Task goal
Copy out the items starting at the line that contains "You are a computer-use agent. 855x481 pixels." and ending at the line that contains "point(549,61)", keeping every line of text, and raise each coordinate in the answers by 149. Leave the pictures out.

___ Supplied material

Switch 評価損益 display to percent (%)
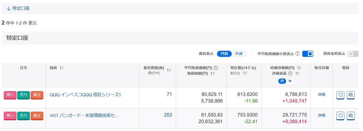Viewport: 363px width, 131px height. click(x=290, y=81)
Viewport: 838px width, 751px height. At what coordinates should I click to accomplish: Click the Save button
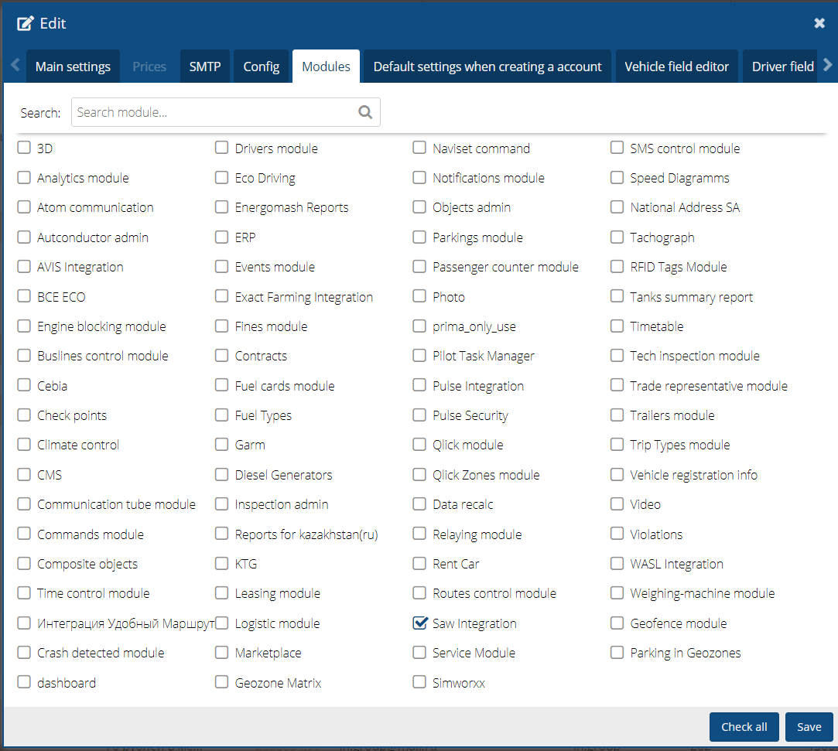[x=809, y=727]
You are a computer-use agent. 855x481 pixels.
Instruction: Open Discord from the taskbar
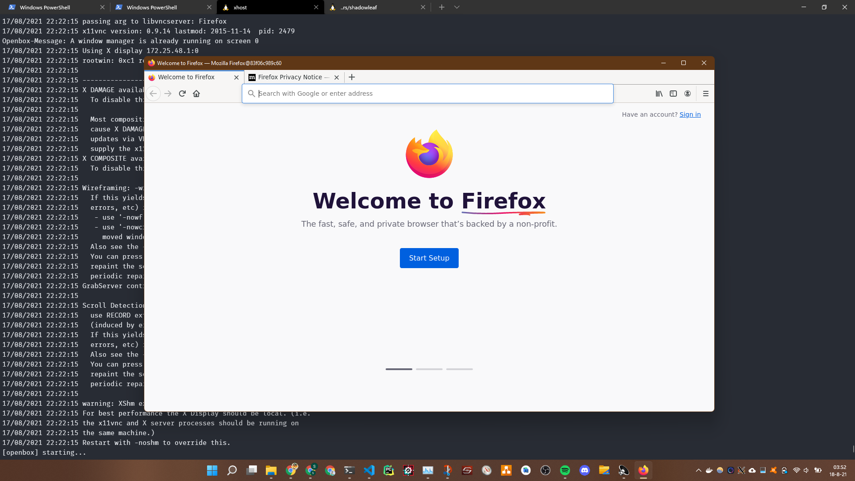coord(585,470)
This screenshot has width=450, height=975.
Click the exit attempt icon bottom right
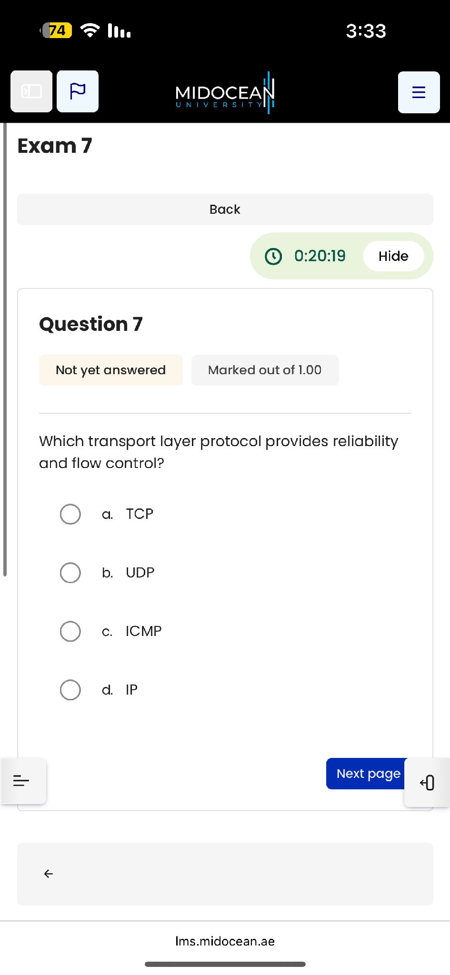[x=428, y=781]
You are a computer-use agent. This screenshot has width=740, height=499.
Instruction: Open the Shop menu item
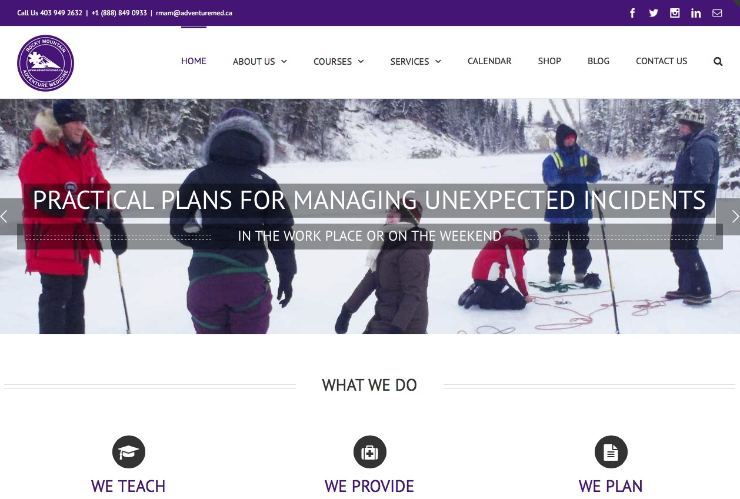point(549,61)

______
___ Supplied material

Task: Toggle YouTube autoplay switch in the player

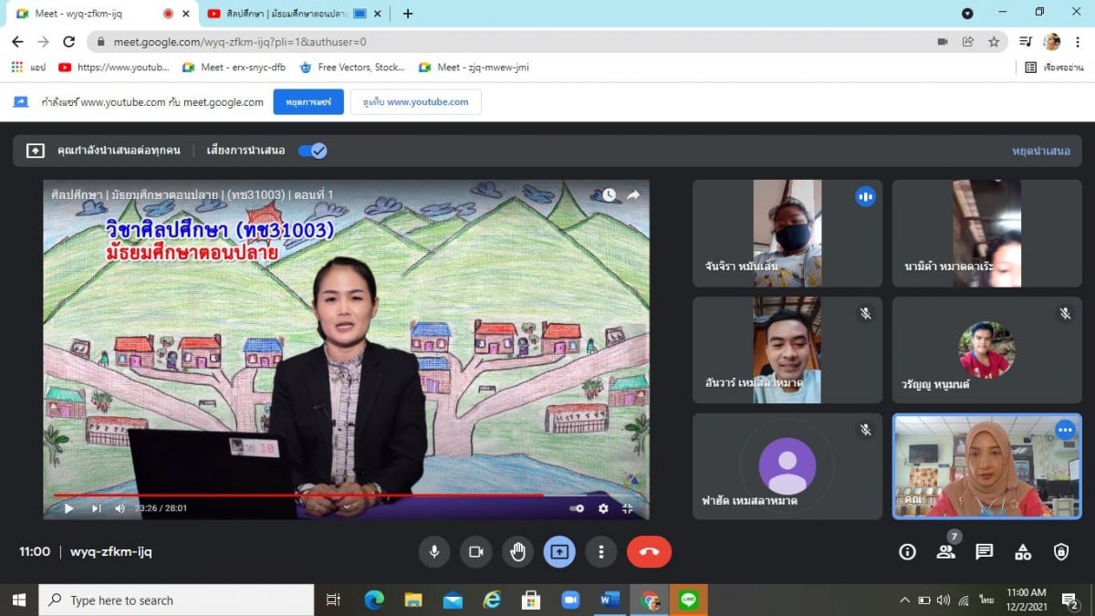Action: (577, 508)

______

Answer to the problem
You are a computer-use agent. 855x481 pixels.
Instruction: Open Discord from the taskbar
coord(734,619)
This screenshot has width=450, height=975.
Click the exit attempt icon bottom right
[x=577, y=930]
You are a computer-use agent. This screenshot has width=740, height=499.
Instruction: Open the Shop menu item
point(698,210)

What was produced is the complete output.